I'd never heard of this site before today. This looks cool and like something I would actually want to use, and I think you've got a very promising way to demo your product while doing content marketing.
That said, I had absolutely no idea how to make it work. I clicked around, and recognized the effects of some of the things I was doing, but it didn't really make sense to me and I'm still confused. If you're trying to acquire users from this kind of page, I'd recommend having a giant call to action somewhere at the top of the page with a link to some introductory explainer material.
You're welcome :) By the way, I've found running things through eg. UserTesting.com will help reveal this kind of info in a way that you won't necessarily get via feedback from friends or HN. Lot's of facepalm moments but it's definitely worth doing to get a new perspective on how people perceive your marketing and product.
Looks cool, but I couldn't find any definitive answer about whether it obeys robots.txt or not? Just that it's upto the end-user to determine which pages get crawled.
I'm not too fussed about people crawling my sites (as you say, it's gonna happen anyway), but I do worry about certain dynamically built sections of websites that are off-limits to bots for good technical reasons.
Although we do put the onus on the users to pay attention to robots.txt we realize the reality is that some amount of them won't necessarily respect it. That's one of the primary reasons behind the way we designed our crawler the way we did -- requiring people to actually specify the links it will visit (as opposed to spidering around sites following all links). Our hope at least is this requires people to put a little thought into the data they want (and where they want it from) before hitting a site.
Sounds good enough to me. Might have to keep an eye out for it, hopefully your users will all be good ;)
Maybe you could design a feature that gives them a little friendly reminder if they're about to cross someones robots.txt, lets them check that they're aren't about to do something seriously annoying. Sometimes a robots.txt is over zealous and should be crossed, most of the time not though.
I believe I remember you previously writing that you're also going to allow site owners to come to login to kimono and turn off spidering for their site?
This is awesome product. Requests
- add target url to json
- merge a few apis into one e.g. I'm scraping 20 jobs postings. I would like to make one GET that gets me all the jobs.
I'm looking to do some job crawling as well, but across more sites then your price tiers offer. Would be interesting to see pricing with a sliding scale of number of sites / frequency. I'm looking to crawl lots of different sites and a relatively low frequency. Compiling all those results in one api would do a long way as well.
I'd also love to see something that can do some intelligent fuzzy matching. Giving it a page and telling it to find content that matches some rules. For example finding a link that matches an email regex or text that matches a phone number regex.
Also, is it safe to use API key in Javascript that runs on client? Maybe you should do singed urls in same format that S3 or have a public read-only key.
It's safe in the sense that we don't support 'private' APIs yet, charge money yet or allow you to authenticate any other parts of the service with your API key. But yes you're right, it will have to be dealt with eventually. This is on our radar to roll out well before we actually start charging people or offer different types of security features. Will probably be something like public-key/private-key.

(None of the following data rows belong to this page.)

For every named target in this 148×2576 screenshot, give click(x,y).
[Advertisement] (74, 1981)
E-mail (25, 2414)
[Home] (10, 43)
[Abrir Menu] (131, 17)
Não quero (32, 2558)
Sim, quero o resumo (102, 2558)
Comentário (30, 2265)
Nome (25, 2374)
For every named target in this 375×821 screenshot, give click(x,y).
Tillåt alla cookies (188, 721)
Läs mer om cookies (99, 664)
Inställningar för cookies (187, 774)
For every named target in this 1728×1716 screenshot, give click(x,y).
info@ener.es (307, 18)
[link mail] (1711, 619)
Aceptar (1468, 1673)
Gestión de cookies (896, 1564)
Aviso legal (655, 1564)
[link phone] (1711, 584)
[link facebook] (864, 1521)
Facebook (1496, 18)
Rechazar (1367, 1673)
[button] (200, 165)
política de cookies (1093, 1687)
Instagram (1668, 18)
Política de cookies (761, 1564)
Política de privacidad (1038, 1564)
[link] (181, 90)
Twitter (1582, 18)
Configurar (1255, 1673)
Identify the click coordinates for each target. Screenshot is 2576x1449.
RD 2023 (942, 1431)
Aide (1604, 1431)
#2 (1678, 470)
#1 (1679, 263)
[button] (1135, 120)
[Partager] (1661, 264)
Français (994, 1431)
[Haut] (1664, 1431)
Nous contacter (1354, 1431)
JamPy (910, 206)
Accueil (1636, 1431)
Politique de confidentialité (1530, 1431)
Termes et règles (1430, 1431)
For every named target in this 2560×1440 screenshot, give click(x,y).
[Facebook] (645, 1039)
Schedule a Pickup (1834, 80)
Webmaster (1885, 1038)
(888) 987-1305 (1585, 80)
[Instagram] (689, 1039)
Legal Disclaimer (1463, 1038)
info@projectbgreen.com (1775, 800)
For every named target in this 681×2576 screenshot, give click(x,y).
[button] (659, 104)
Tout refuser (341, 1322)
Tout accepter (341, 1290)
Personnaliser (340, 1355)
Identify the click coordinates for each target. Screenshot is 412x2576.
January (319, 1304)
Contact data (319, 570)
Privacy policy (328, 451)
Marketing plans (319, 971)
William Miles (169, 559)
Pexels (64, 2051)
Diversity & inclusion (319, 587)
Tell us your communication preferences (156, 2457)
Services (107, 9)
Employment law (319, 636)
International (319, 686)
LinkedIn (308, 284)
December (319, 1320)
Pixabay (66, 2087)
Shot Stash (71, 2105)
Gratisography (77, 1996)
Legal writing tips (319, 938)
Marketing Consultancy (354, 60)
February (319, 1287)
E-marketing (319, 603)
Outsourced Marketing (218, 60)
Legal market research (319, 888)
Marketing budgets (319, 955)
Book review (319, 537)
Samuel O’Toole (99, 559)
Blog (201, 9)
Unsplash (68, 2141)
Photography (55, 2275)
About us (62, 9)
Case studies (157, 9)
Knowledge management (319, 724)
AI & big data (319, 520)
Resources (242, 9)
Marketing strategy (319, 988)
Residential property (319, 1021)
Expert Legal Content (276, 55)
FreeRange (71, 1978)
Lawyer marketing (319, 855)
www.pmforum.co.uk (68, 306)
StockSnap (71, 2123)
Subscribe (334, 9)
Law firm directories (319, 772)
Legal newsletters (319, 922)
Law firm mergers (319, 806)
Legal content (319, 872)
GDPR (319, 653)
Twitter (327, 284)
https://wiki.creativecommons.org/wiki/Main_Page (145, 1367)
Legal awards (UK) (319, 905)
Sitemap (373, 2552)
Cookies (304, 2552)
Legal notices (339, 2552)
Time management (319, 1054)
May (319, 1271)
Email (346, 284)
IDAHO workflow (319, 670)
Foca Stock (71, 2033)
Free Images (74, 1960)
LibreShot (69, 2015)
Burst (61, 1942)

Thanks for the suggestion. You're right, videos aren't the best way to comprehensively describe how to use this. We're working to put together some deeper documentation (and improving the API editor) so you'll have more control over how things come out.
It's unfortunately not possible right now, but we know people want it, so we're working on it. Probably have to tuck it into our advanced mode feature as it's not something we'll ever be able to solve with the point and click UI.
No. You can extract any content you want from the page (incl. text, images, links) just not meta elements or invisible ones (e.g. <title> or anything else that usually shows up in <head> for that matter)
Great work. Big innovation in taking a clunky method of crawling info and turning it into something extremely elegant with how its outputted and someone can work with it.
That said, I had absolutely no idea how to make it work. I clicked around, and recognized the effects of some of the things I was doing, but it didn't really make sense to me and I'm still confused. If you're trying to acquire users from this kind of page, I'd recommend having a giant call to action somewhere at the top of the page with a link to some introductory explainer material.